◆ **Prompt**: Each record must be written out again exactly. Skip any picture it contains.

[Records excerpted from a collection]
---+---

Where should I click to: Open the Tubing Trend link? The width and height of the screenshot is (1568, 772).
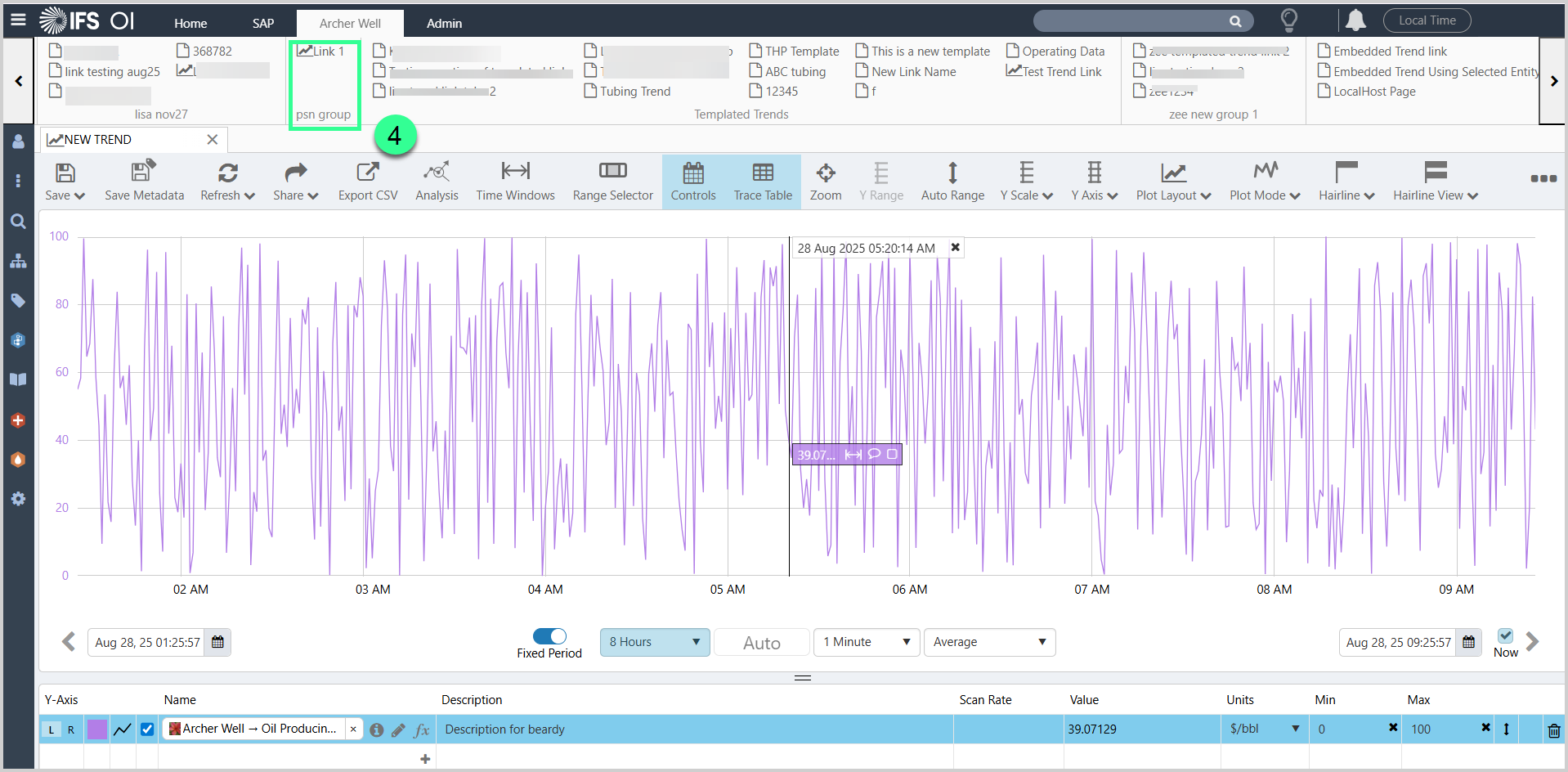[634, 92]
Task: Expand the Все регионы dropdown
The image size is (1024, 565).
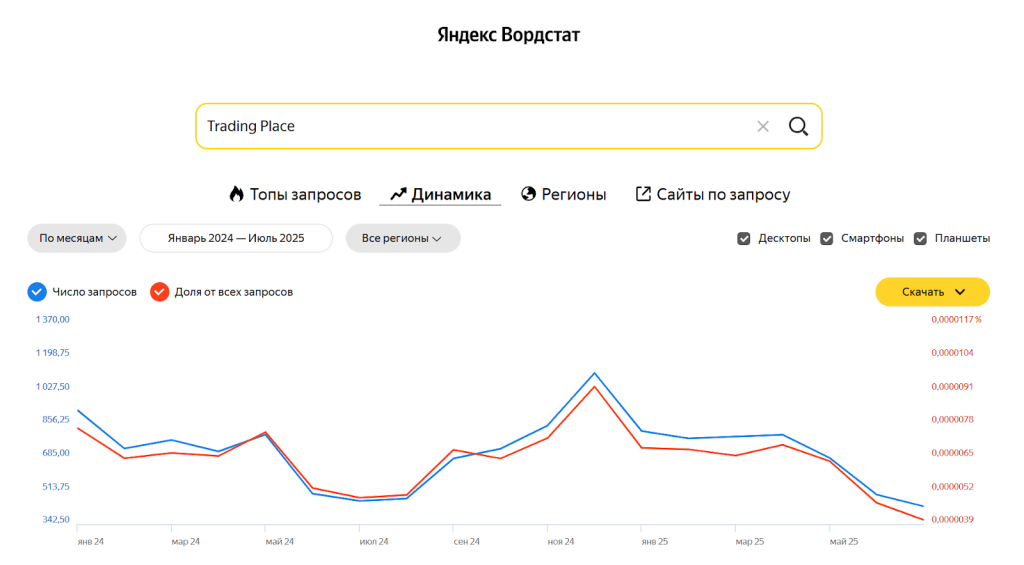Action: (x=402, y=238)
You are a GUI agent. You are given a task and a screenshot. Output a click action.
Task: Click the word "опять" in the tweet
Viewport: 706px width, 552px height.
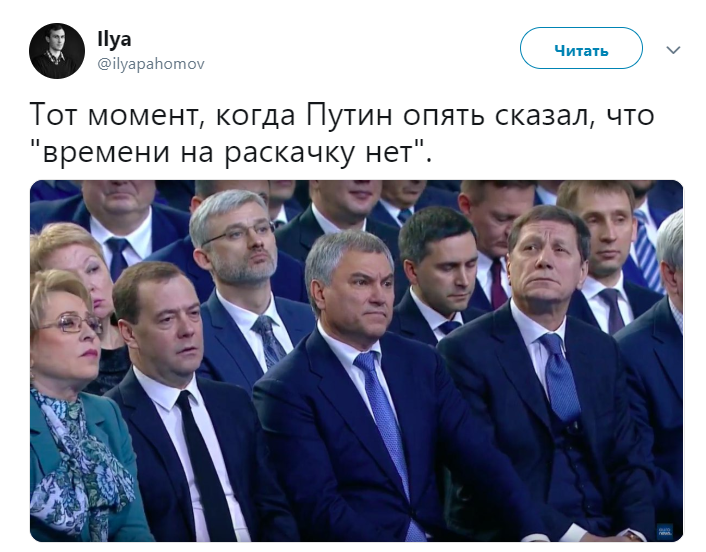click(444, 115)
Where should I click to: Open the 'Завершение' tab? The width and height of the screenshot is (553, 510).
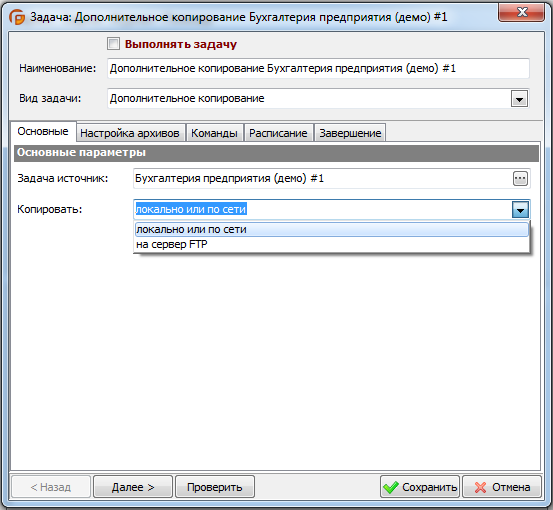(350, 133)
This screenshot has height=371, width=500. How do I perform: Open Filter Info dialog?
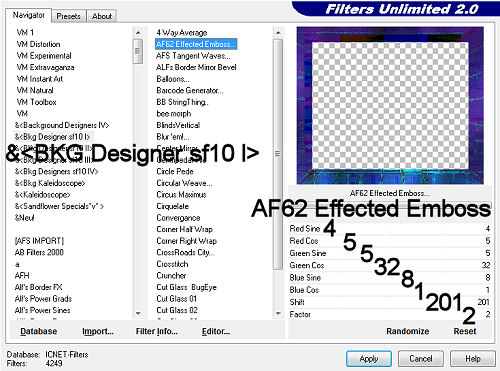pos(156,331)
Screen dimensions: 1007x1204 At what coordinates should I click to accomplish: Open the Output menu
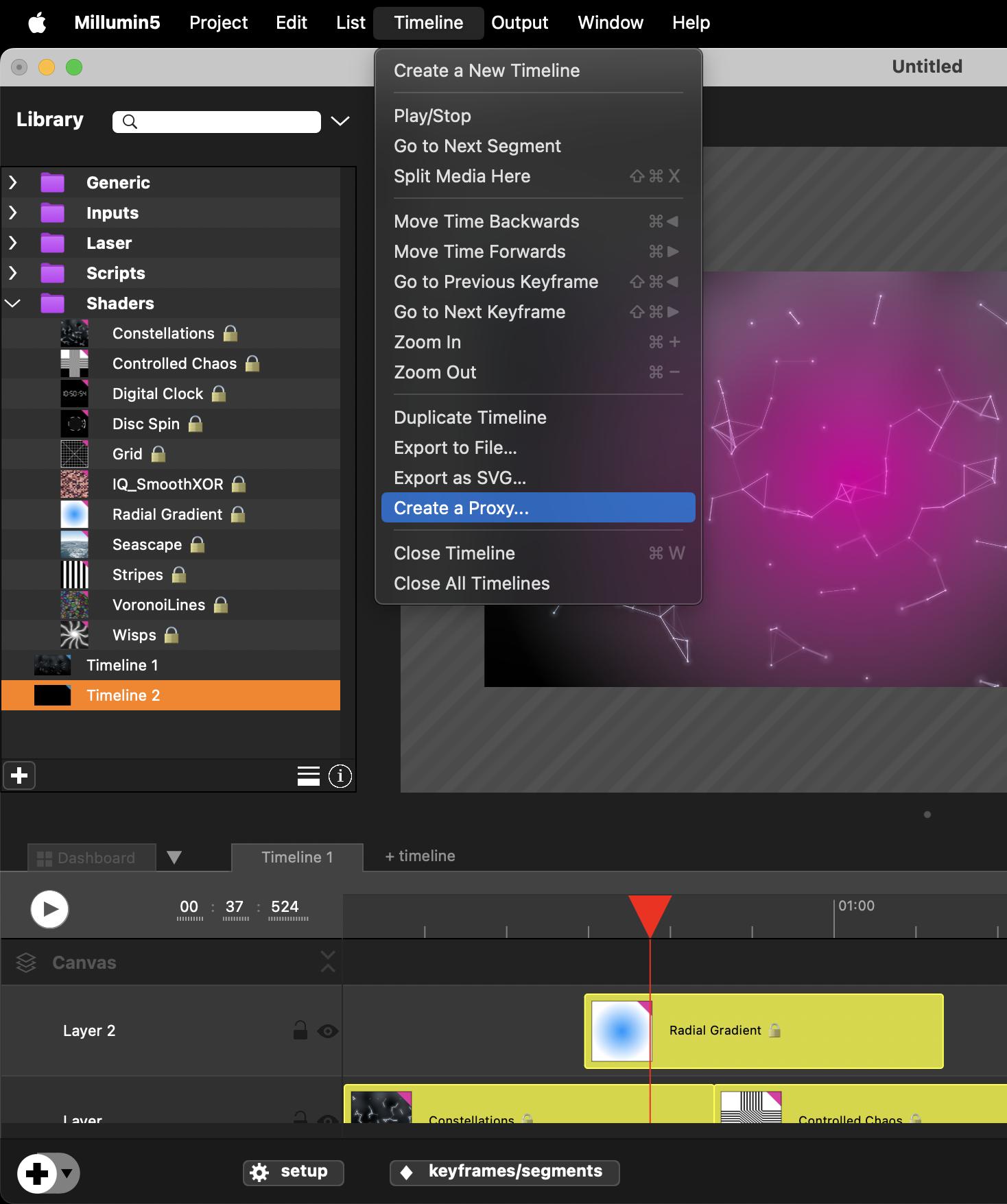[519, 23]
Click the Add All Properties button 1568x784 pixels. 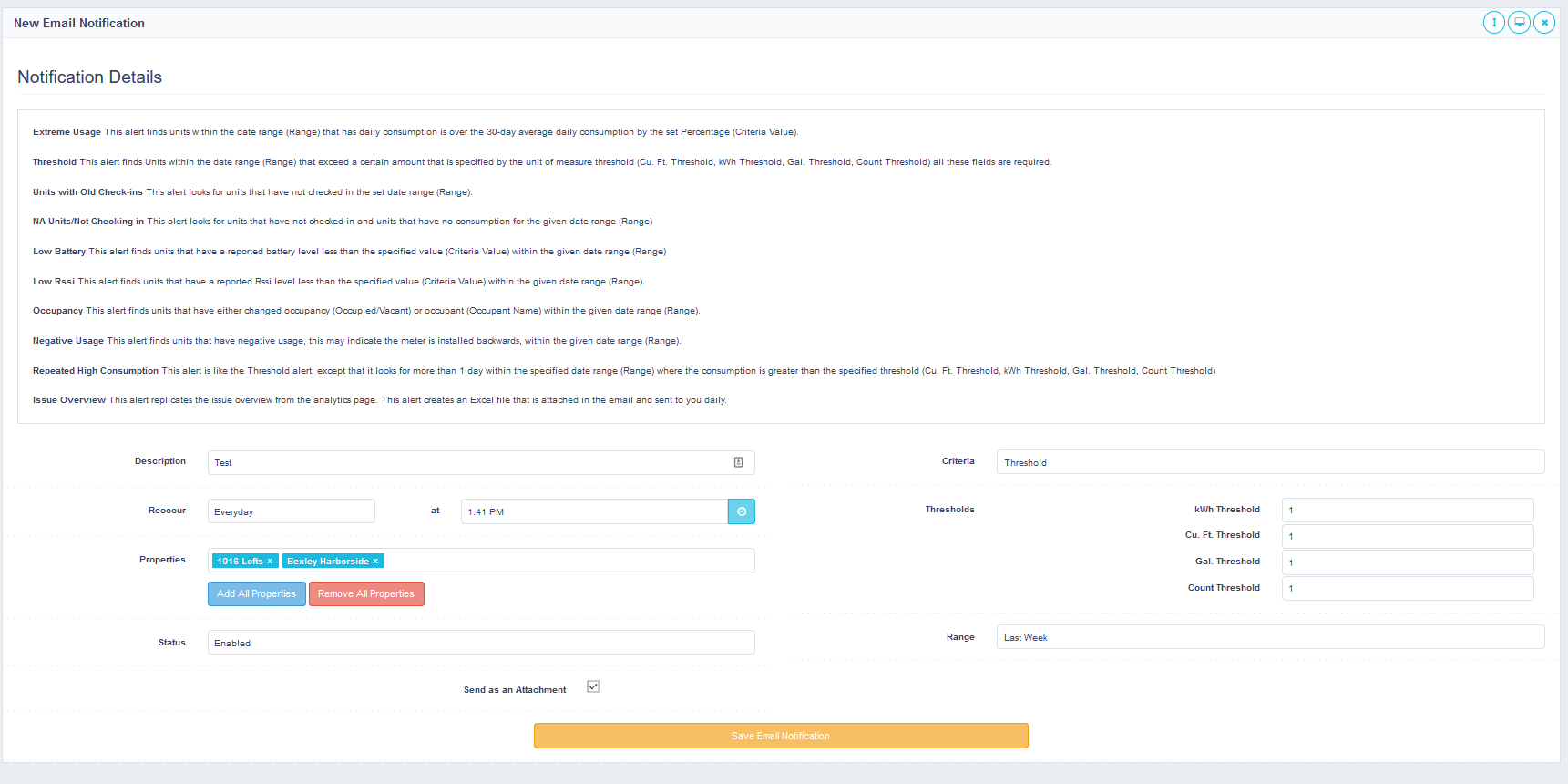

---+---

◆ **Answer box**:
Where should I click to: Open the Tubing Trend link? The width and height of the screenshot is (1568, 772).
[634, 92]
Task: Expand the Все регионы dropdown
The image size is (1024, 565).
Action: (x=402, y=238)
You are a GUI agent. You are given a task and a screenshot. Output a click action.
Task: Click the word "опять" in the tweet
Viewport: 706px width, 552px height.
click(444, 115)
Where should I click to: Open the 'Завершение' tab? The width and height of the screenshot is (553, 510).
(350, 133)
This screenshot has height=371, width=500. How do I perform: Open Filter Info dialog?
pos(156,331)
Screen dimensions: 1007x1204 At what coordinates should I click to accomplish: Open the Output menu
[519, 23]
Click the Add All Properties button 1568x784 pixels. 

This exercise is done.